Agent example I actually use:

---
name: pr-reviewer
description: Reviews pull requests for correctness,
  security, and maintainability before merging.
model: sonnet
tools: Read, Grep, Glob
---
You are a senior engineer reviewing a PR. Focus on:
- Correctness: will this actually work in production?
- Security: any injection, auth bypass, or data exposure?
- Edge cases: what happens with empty input, duplicates, timeouts?
- Test coverage: are the important paths tested?

Skip style nits. I have a linter for that.

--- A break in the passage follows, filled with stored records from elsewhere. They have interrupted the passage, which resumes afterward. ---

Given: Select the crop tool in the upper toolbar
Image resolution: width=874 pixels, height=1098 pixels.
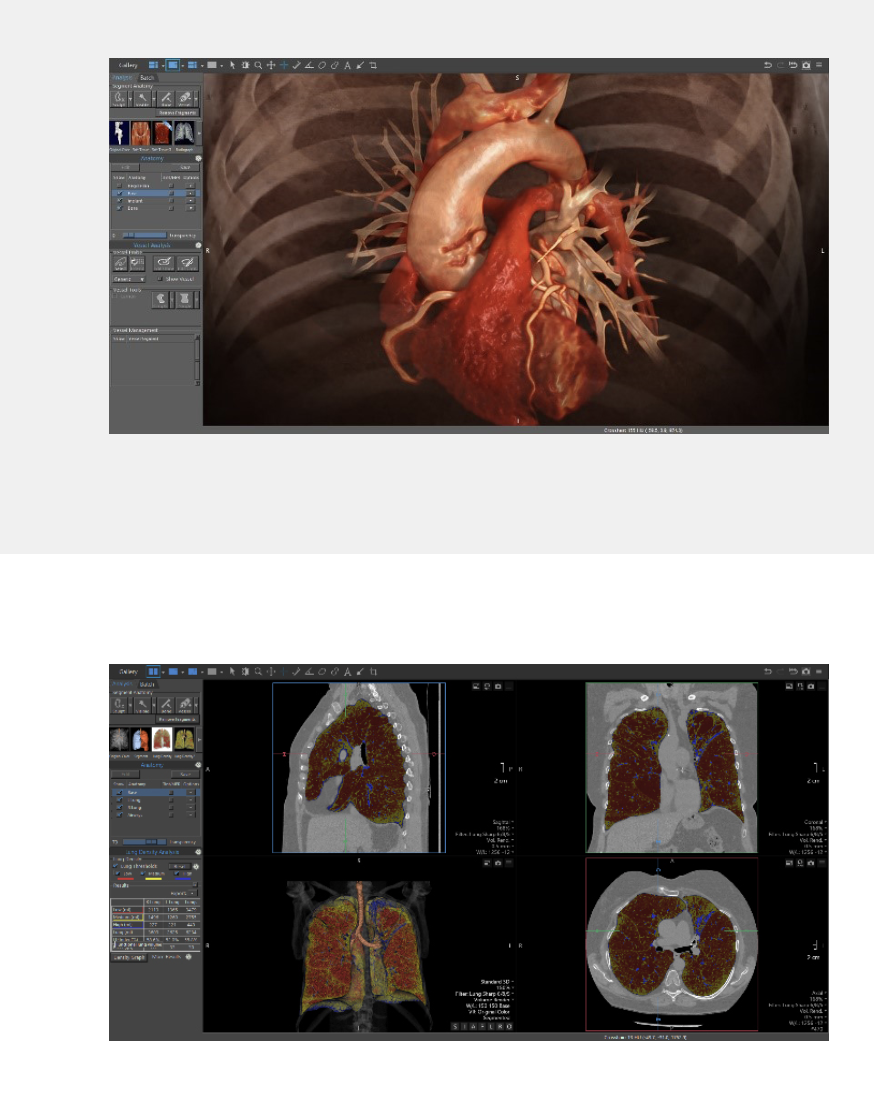Looking at the screenshot, I should (373, 65).
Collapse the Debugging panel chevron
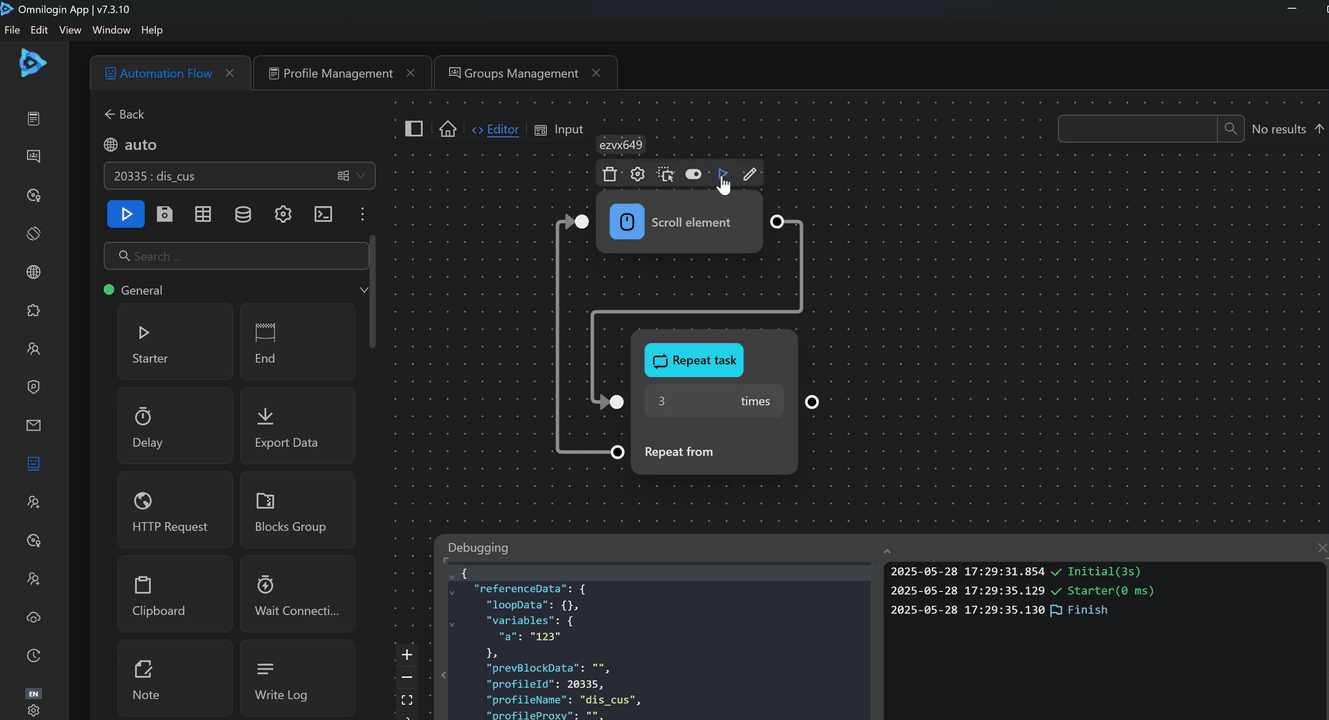The width and height of the screenshot is (1329, 720). point(886,551)
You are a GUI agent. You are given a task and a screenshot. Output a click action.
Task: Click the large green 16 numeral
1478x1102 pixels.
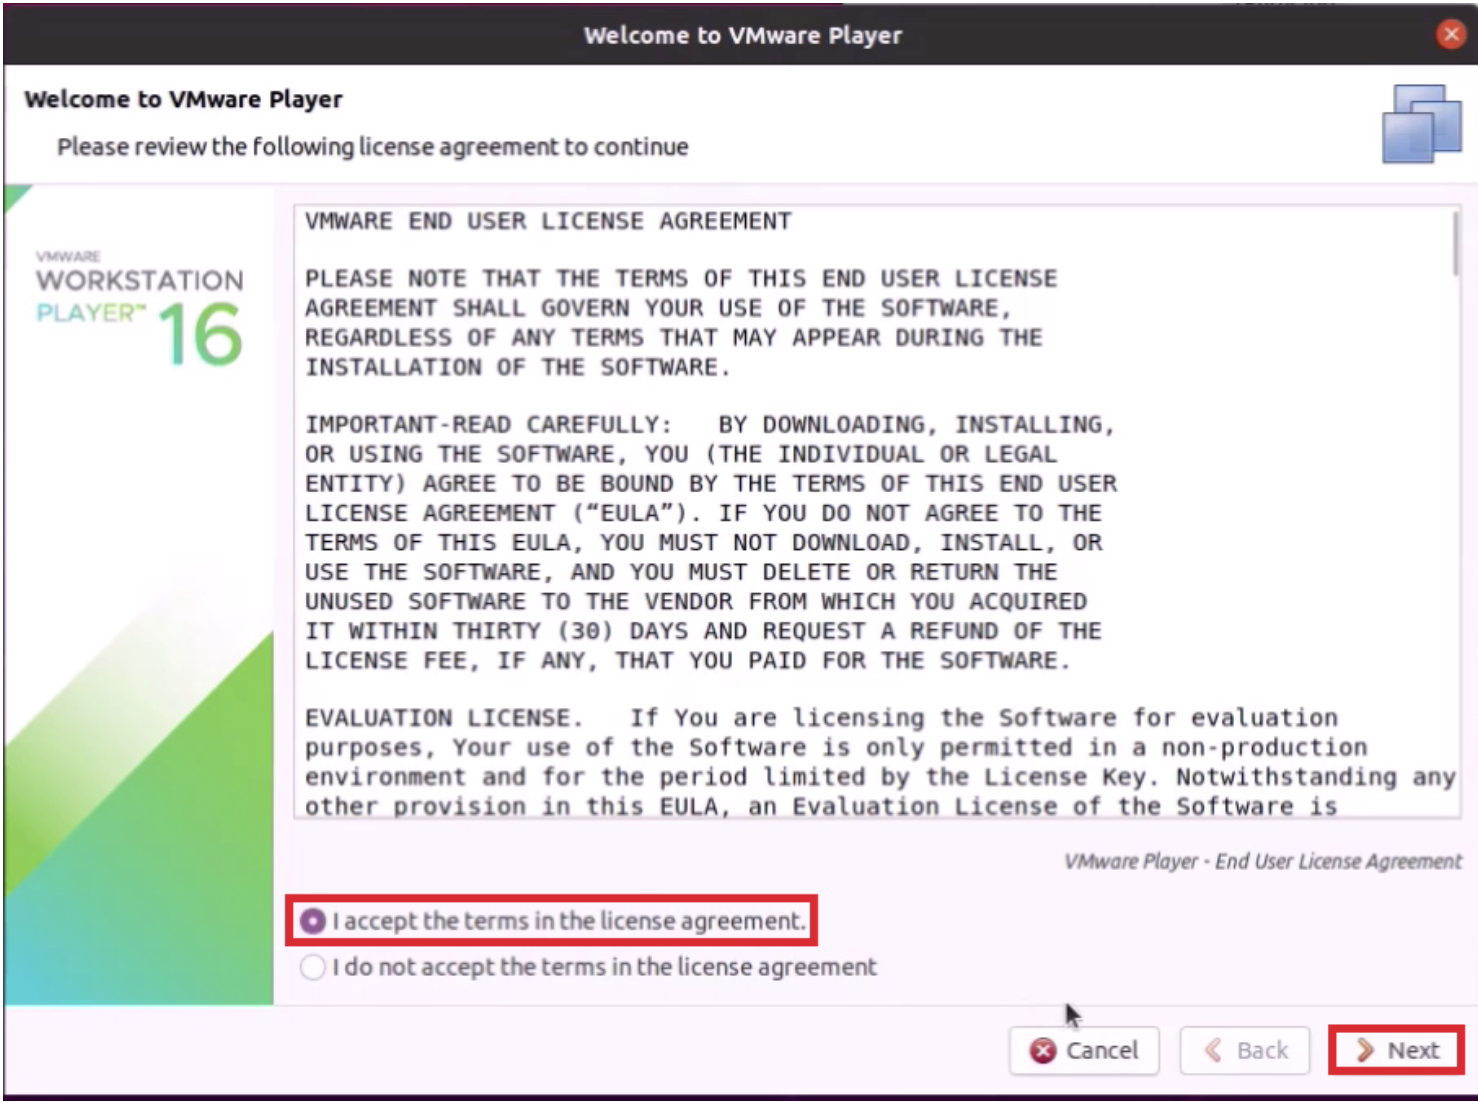point(200,335)
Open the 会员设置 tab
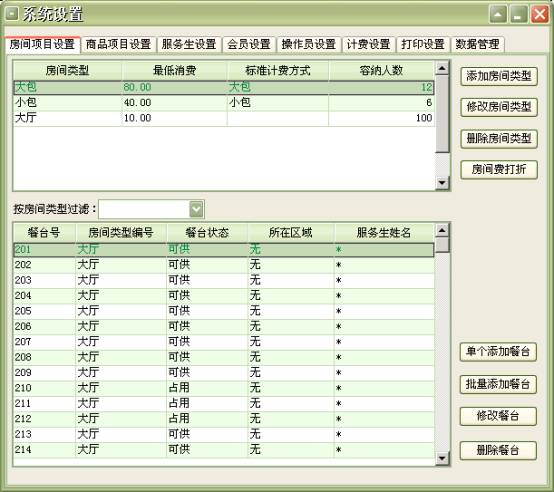 tap(249, 45)
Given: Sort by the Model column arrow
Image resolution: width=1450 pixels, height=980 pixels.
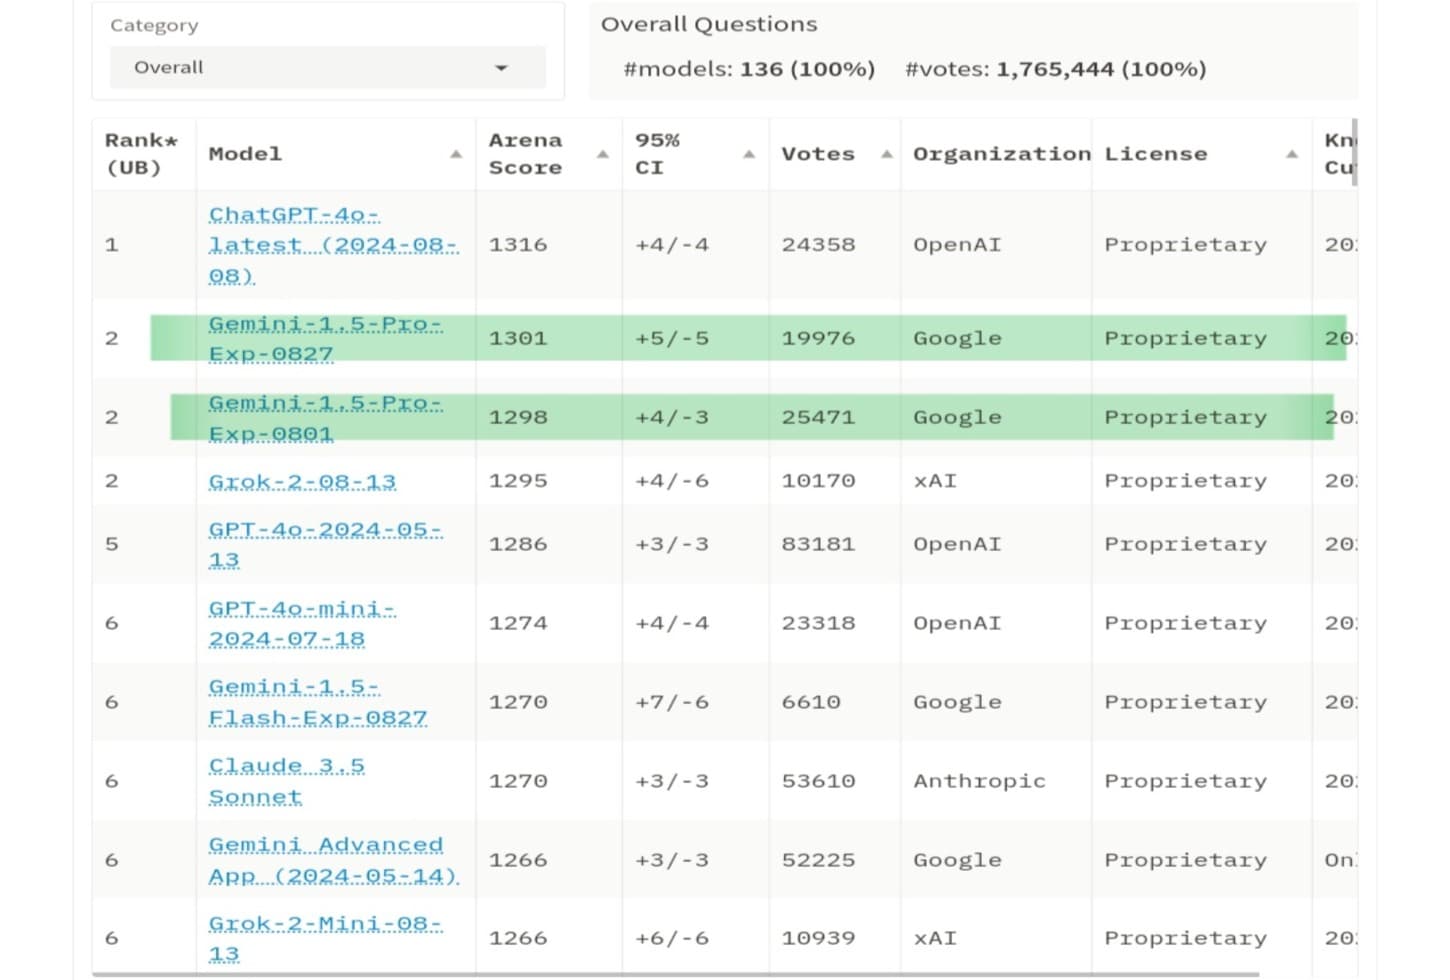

This agent runs on Sonnet (cheaper), can only read code (cant accidentally modify anything), and focuses purely on finding real issues. Its like having a senior dev on call for every PR.

The Full Picture

Heres everything laid out:

Complete .claude ecosystem showing project-level and global configuration files, commands, rules, skills, and agents

My Setup Progression (Steal This)

Dont try to configure everything in one sitting. Heres the order that worked for me:

5-step progression: CLAUDE.md, settings.json, commands, rules, then agents and skills
  1. Week 1: Write a lean CLAUDE.md. Just your build commands, stack, conventions, and gotchas.
  2. Week 2: Add settings.json. Your wrist will thank you for not clicking "Allow" 200 times a day.
  3. Week 3: Create your first 2-3 commands. Code review and issue fixing are the highest ROI.
  4. Week 4+: Add rules and agents as specific pain points come up. Dont pre-optimize.

The biggest lesson? Claude Code isnt magic - its a tool that gets dramatically better when you tell it how you work. The .claude/ folder is how you have that conversation.